Throughout the 1980s God gave us this Scripture again and again and promised us that North, South, East and West, all of Africa was ours if we would but arise and walk! This is still valid for us right now.

 

“Since you are eager for manifestations of the Spirit, strive to excel in building the Church” (1 Corinthians 14:12).

The ministry has always been eager to see the Holy Spirit work amongst us and through us, even with manifestations, but the Lord said there was a condition attached to this, namely that we should “strive to excel in building the Church.” We were not just to be good at it, we were to excel at it. And when African Enterprise can no longer excel in this God-given task, then we will not see the manifestations of the Spirit which we long to witness.

 

“Make love your aim and earnestly desire the spiritual gifts, especially that you may prophesy” (1 Corinthians 14:1).
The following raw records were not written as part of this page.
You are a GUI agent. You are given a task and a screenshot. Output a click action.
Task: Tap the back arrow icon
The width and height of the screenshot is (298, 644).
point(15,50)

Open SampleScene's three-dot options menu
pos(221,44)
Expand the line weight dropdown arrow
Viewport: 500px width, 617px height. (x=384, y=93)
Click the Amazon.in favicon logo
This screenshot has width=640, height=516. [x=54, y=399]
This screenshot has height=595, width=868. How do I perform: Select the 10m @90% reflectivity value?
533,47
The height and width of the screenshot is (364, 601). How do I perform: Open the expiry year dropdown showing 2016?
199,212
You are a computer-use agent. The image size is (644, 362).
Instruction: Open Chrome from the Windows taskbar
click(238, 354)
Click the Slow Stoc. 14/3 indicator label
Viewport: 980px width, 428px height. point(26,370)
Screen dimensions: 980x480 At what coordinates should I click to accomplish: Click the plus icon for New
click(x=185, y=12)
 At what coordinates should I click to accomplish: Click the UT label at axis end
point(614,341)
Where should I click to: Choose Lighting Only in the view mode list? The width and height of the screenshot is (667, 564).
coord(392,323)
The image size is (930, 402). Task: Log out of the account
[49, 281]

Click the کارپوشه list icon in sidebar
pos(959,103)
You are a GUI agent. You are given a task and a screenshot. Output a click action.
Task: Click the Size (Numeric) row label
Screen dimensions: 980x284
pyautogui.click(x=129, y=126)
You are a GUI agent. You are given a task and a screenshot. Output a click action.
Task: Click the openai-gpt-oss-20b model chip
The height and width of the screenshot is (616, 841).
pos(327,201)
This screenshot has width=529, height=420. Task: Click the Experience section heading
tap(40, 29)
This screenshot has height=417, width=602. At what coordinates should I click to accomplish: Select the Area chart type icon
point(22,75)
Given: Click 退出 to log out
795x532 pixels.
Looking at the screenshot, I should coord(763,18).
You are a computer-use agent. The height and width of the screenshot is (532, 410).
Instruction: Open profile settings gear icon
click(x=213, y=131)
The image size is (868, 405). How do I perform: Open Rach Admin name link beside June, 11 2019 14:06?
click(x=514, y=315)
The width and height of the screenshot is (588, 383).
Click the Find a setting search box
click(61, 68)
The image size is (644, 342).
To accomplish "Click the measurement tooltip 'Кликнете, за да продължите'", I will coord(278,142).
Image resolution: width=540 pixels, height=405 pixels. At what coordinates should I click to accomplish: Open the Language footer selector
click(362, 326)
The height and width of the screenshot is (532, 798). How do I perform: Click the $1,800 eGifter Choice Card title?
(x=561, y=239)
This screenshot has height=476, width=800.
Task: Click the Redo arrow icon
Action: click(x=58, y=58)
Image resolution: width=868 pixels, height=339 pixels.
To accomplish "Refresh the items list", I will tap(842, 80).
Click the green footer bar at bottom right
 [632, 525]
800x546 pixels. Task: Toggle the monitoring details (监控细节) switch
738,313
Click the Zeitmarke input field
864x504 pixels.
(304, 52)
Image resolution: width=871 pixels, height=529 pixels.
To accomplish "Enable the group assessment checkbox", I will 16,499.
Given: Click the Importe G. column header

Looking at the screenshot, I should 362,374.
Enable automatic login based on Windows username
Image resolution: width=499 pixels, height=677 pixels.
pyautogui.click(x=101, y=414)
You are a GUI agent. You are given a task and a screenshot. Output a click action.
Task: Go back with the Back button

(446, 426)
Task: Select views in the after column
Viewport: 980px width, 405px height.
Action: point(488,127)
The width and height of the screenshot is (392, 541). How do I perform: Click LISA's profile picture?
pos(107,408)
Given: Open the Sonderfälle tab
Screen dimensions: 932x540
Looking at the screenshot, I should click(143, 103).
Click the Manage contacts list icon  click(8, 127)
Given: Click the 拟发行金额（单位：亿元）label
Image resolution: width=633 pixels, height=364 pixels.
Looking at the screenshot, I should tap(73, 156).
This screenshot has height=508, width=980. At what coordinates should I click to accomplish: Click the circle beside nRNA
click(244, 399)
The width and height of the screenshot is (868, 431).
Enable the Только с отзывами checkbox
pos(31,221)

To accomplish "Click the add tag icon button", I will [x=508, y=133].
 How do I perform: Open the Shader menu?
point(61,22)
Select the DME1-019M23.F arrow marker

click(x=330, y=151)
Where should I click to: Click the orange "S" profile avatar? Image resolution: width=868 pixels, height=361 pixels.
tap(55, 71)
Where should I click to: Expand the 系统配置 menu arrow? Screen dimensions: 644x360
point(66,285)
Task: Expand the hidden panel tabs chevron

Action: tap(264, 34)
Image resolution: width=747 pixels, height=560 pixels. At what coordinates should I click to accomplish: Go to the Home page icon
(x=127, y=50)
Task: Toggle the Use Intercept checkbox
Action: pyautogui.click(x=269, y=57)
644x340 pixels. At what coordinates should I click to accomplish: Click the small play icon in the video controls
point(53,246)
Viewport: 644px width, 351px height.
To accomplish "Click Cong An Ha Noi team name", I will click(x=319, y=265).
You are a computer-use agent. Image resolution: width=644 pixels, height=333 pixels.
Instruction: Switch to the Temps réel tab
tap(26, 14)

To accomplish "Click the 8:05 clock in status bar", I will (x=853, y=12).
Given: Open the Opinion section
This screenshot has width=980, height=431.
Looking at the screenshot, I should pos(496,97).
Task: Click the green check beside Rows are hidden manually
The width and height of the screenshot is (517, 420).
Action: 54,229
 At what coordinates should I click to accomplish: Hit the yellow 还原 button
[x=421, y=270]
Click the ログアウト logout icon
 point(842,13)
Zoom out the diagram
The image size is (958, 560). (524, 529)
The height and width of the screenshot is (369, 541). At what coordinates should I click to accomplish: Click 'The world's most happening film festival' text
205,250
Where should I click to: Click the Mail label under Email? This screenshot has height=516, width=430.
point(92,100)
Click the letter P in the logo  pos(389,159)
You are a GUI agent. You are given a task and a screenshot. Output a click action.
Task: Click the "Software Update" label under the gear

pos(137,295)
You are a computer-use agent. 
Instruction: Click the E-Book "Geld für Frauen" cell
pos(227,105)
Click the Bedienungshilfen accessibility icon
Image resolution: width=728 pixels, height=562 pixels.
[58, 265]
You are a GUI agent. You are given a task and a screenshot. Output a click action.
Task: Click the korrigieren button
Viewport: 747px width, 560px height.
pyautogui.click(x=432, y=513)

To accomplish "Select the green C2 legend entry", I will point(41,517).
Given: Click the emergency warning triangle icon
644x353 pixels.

When Renewal came in different parts of Africa, and around the world, African Enterprise followed a bridge-building road between conventional Evangelicals, who stressed love and the fruit of the Spirit, and Pentecostals and Charismatics who stressed the gifts. In African Enterprise we saw that it is not either love or gifts, but love and gifts. This brought a healing ministry in many communities and helped churches come together to be ready for the inter-denominational citywide evangelism we were promoting everywhere.